● **Kutipan Dokumen**:

########################################

Jika kita flashback sedikit, bahwa WHO (World Health Organization) telah memperingati Indonesia agar mempersiapkan antisipasi dari jauh hari untuk mencegah masuknya Covid-19 dan menjadikan kejadian ini sebagai Bencana Nasional. Tapi pemerintah Indonesia tidak mengindahkannya dan lambat dalam penanganan kasus ini.
Sebagaimana Presiden Jokowi memerintahkan kepala daerah menentukan status bencana di daerah masing-masing dengan berkonsultasi dengan BNPB (Badan Nasional Penanggulangan Bencana) yang dikutip di detiknews (15/3/2020) “Saya minta kepada seluruh gubernur, kepada seluruh bupati, kepada seluruh wali kota untuk terus memonitor dan berkonsultasi dengan pakar medis dalam menelaah setiap situasi yang ada” Kata Jokowi di Istana Bogor, Jawa Barat.
Melihat hal ini, penulis merasa kebijakan yang di berikan oleh pemerintah tidaklah efektif, karena bisa jadi kebijakan yang dibuat di setiap daerah itu berbeda-beda dan bahkan bisa berakibat fatal. Selain itu, pemerintah pun seperti lepas tanggung jawab akan masalah ini dan menyerahkannya kepada daerah tanpa punya otoritas dalam menyampaikan kebijakan secara nasional.
Selain itu, kurang terbukanya pemerintah terkait informasi tentang virus ini membuat masyarakat tidak memiliki acuan untuk melindungi diri. Hal ini mengakibatkan dari hari ke hari banyaknya masyarakat yang terjangkit Covid-19 yaitu, 450 kasus, 38 meninggal, dan 20 sembuh (CNN Indonesia, 21/03/2020).
Belum lagi para tenaga medis yang berdiri di garda terdepan bahkan bertarung nyawa untuk menyembuhkan para pasien walaupun dengan APD (Alat Pelindung Diri) yang sangat terbatas. Padahal mereka yang cukup rentan terinfeksi karena berinteraksi langsung dengan para pasien Covid-19.

########################################

● **Data untuk Ditinjau**:
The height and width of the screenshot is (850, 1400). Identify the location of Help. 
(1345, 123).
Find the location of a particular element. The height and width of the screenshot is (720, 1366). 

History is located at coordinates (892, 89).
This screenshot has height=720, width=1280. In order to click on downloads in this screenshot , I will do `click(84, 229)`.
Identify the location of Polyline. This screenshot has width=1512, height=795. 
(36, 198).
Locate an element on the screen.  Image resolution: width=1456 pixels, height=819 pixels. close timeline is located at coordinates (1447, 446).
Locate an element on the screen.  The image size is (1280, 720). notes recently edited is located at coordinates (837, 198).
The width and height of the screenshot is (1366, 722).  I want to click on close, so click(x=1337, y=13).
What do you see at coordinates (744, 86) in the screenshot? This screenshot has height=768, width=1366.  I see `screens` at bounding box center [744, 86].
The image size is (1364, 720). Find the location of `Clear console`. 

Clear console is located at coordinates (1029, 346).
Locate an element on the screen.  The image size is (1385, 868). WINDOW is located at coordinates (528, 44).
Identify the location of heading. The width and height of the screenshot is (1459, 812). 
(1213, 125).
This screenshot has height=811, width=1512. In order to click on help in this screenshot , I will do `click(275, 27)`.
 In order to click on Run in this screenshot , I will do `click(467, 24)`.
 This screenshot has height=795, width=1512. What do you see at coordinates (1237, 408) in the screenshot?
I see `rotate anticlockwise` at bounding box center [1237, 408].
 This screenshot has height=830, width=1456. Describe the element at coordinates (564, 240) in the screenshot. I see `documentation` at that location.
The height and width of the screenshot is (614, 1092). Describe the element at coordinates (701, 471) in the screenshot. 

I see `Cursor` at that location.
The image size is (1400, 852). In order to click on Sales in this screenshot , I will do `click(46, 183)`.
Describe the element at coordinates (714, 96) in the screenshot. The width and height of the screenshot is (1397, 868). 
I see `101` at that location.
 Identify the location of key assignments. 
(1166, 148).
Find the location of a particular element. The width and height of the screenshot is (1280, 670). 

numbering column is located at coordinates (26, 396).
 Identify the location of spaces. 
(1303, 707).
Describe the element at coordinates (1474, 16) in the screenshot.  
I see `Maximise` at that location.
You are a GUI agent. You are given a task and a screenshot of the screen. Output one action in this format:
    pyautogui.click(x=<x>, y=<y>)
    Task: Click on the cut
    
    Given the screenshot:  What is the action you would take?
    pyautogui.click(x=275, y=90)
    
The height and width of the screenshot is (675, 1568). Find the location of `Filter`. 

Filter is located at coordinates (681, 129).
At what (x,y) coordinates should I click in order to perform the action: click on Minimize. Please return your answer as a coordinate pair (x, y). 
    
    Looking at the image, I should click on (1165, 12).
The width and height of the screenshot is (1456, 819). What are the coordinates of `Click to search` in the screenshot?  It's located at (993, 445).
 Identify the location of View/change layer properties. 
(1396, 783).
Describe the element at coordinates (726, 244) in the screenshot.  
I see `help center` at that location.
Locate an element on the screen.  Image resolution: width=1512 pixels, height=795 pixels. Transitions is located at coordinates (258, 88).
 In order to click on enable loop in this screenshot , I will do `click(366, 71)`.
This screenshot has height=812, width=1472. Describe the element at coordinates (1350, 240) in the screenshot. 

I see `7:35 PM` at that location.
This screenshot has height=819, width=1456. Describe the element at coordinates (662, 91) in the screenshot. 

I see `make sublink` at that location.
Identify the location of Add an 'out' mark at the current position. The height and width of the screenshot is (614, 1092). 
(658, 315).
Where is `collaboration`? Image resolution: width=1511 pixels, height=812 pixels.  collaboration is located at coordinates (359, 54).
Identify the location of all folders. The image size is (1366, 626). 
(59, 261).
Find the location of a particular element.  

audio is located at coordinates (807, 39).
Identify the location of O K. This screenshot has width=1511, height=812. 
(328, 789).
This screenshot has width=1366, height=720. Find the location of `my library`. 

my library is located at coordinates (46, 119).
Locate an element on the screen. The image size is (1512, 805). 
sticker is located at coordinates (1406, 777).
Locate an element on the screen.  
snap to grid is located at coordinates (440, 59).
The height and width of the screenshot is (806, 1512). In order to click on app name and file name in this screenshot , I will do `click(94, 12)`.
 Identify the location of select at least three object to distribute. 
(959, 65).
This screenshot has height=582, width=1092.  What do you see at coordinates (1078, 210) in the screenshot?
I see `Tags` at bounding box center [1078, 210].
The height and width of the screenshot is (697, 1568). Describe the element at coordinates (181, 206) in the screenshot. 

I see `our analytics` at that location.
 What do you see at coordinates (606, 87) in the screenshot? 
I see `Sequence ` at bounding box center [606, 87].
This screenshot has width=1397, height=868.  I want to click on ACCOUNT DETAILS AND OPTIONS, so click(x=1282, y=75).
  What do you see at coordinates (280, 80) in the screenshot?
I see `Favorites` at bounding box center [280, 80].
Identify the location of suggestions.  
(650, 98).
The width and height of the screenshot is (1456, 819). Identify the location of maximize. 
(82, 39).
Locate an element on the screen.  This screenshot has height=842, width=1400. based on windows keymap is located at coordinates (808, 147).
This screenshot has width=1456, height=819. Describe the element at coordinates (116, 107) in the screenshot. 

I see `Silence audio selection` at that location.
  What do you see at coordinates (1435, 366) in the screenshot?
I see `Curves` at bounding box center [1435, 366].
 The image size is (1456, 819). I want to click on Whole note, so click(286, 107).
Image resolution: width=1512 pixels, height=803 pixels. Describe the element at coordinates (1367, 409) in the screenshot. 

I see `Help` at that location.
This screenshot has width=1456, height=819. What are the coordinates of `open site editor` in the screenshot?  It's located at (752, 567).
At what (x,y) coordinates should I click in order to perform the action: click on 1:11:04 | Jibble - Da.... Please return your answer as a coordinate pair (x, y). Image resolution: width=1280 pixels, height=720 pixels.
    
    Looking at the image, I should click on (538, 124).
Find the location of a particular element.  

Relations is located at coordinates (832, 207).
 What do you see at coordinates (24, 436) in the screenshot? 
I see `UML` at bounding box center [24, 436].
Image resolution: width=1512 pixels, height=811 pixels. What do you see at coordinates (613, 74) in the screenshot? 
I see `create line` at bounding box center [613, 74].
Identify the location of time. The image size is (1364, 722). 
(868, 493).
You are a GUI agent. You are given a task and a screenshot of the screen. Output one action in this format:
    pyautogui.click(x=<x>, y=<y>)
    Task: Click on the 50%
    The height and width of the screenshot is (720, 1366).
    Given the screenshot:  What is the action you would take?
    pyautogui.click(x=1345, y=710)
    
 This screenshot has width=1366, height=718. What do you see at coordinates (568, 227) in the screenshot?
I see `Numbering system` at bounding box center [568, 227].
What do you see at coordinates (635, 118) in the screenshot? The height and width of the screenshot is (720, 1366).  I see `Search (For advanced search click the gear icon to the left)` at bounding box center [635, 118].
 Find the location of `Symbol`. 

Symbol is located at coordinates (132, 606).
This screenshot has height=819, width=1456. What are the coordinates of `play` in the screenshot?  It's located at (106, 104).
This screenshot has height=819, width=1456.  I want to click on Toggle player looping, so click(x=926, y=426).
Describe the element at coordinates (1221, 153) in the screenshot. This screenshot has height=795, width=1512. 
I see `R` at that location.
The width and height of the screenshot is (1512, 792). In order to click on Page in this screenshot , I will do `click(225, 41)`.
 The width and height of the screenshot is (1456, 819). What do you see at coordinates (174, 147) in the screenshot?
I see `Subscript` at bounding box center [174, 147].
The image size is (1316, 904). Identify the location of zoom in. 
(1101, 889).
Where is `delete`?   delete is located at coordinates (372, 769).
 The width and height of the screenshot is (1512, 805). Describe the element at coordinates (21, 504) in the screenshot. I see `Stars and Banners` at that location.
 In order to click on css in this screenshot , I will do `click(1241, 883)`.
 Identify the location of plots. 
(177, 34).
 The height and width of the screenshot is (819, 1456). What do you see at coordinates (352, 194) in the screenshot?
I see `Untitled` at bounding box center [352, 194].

########################################

● **Rincian Tugas**:
Dalam kutipan tentang penanganan Covid-19 di Indonesia, berapa jumlah kasus yang disebutkan menurut CNN Indonesia pada 21/03/2020?

● **Hasil**:
450 kasus, dengan 38 meninggal dan 20 sembuh.